Branching a distribution: git checkout -b ubuntu-8.1-custom
Suddenly, creating a major overnight runaway successful distribution
no longer needs the resources of a corporate-backed RedHat or even the
charity-backed Debian: anyone could start a distribution themselves,
and it would automatically be peer-to-peer replicated.
If the GitTorrent-backed Debian Distribution concept had existed at the
time,
ubuntu would not need to have forked and copied the entire debian codebase /
repository at the time. Debian users who wanted to try out Ubuntu could
have done so with a single command such as "git checkout -b ubuntu".
Root-mounted Git Filesystem
GitFS is a FUSE
(File System in User Space) plugin that allows a Git repository to be
accessed as a mounted filesystem. Although it is read-only at present,
that is more than enough for the required purpose.

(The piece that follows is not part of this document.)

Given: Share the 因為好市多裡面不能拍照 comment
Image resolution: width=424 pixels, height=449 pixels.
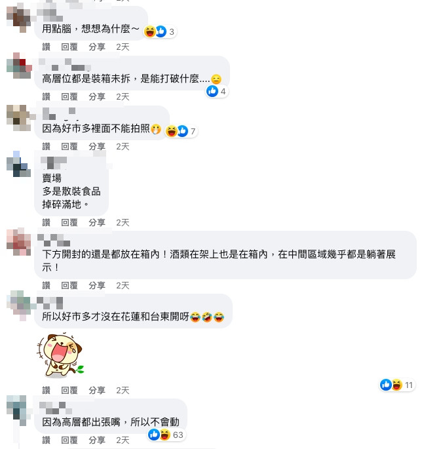Looking at the screenshot, I should pyautogui.click(x=97, y=146).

Imagine running an entire Linux (or FreeBSD) distribution off of a
GPG-digitally signed GitTorrent peer-to-peer distributed binary repository.
That's a long sentence with a hell of a lot of buzzwords. The implications
are that there would no longer need to be binary mirrors, and, as long
as one person in the swarm still has an application that's needed locally,
everyone else can automatically get it, too.
Distributed automated Backups
Many developers check their home directory into a git repository,
using it as a backup mechanism. Imagine what then happens when GitTorrent
is added to the mix: a group of developers could set up a peering
arrangement
where they make automated distributed backups of each others' computers.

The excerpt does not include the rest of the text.